Rehab critical to quality of life

About 25 years ago when the idea of providing rehabilitation services for multiple sclerosis (MS) patients first surfaced, many providers didn’t see the point. Given that MS is a lifelong, progressive disease with symptoms that vary wildly from patient to patient, could rehab even make a dent? Would it be worth the expense and the effort? In the last five years, thanks in part to tremendous advances in the treatment of MS, physicians and therapists alike are answering those questions with a yes.

"We are much smarter about this now," says Nancy J. Holland, EdD, RN, MSCN, vice president of clinical programs for the National Multiple Sclerosis (MS) Society in New York City. "We know that the disease may continue to progress, but the point of rehabilitation is to help people function at their highest level, whatever their physical limitations are. It’s become increasingly more recognized that rehabilitation is important in the treatment of MS."

The MS Society wants to see rehab considered one of the primary interventions for MS patients. To that end, it recently completed a training kit for occupational and physical therapists who want to work with MS patients. The kit, which provides six continuing education credits, was mailed out to local MS chapters around the country in October. The MS Society also has convened a task force to write a consensus statement on rehab for MS patients. The goals are to encourage physicians to refer MS patients to rehab providers and to help patients get insurance reimbursement for rehab services.

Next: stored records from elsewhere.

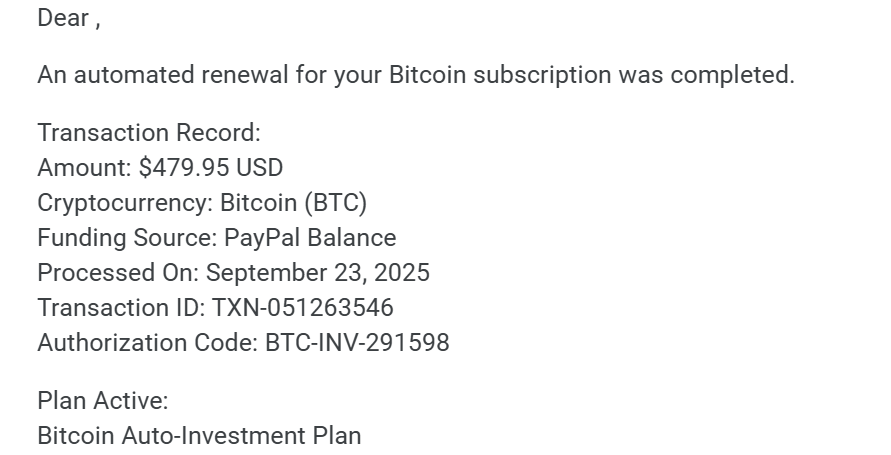Click the "Authorization Code:" label
This screenshot has height=455, width=891.
147,343
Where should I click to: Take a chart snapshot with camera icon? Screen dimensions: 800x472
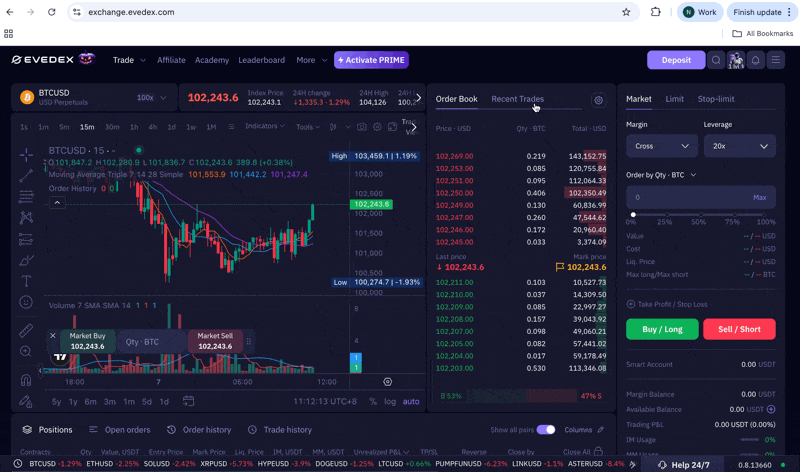pos(362,127)
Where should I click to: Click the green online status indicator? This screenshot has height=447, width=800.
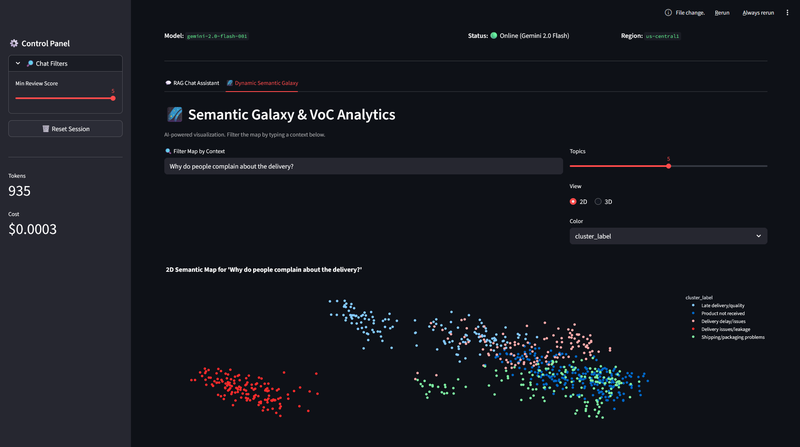[x=493, y=35]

"Reimbursement for rehabilitation has always looked at gain, moving someone to a higher level of functioning," Holland says. "With MS, if you look at the curve of the disease going down, if the line of function stays level, then it is a gain. But it’s a hard sell with the insurers."

Several MS treatment centers provide rehab, and a few general rehab programs are beginning to work with MS patients, says Deborah Hertz, MPH, director of medical programs for the MS Society. More physicians are referring MS patients to rehab, but it’s not enough. "We still need to get the word out that rehabilitation is a very important part of MS management," she says. "MS specialists are more in tune to the benefits of rehabilitation, but general physicians and even general neurologists are the ones we need to educate."

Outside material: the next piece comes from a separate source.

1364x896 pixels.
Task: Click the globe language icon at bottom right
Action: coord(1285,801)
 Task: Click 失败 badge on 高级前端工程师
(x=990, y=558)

Besides the training kit, the society also provides videos, books, and articles that are specifically targeted at rehab professionals. Even simple interventions such as stretching, patient education, and gait training can make a big difference. "Rehab can have a dramatic impact on the quality of life of people with MS," Holland says. "There are some other conditions where rehab is important, like stroke, where the person will naturally improve physiologically over time in most cases. With MS, there isn’t always that physiologic improvement. The increase in function that the OT and PT can bring about can be very dramatic. Having someone who is walking one day and in a wheelchair the next is a tall order. The OT and PT can get a lot of satisfaction from helping someone adjust."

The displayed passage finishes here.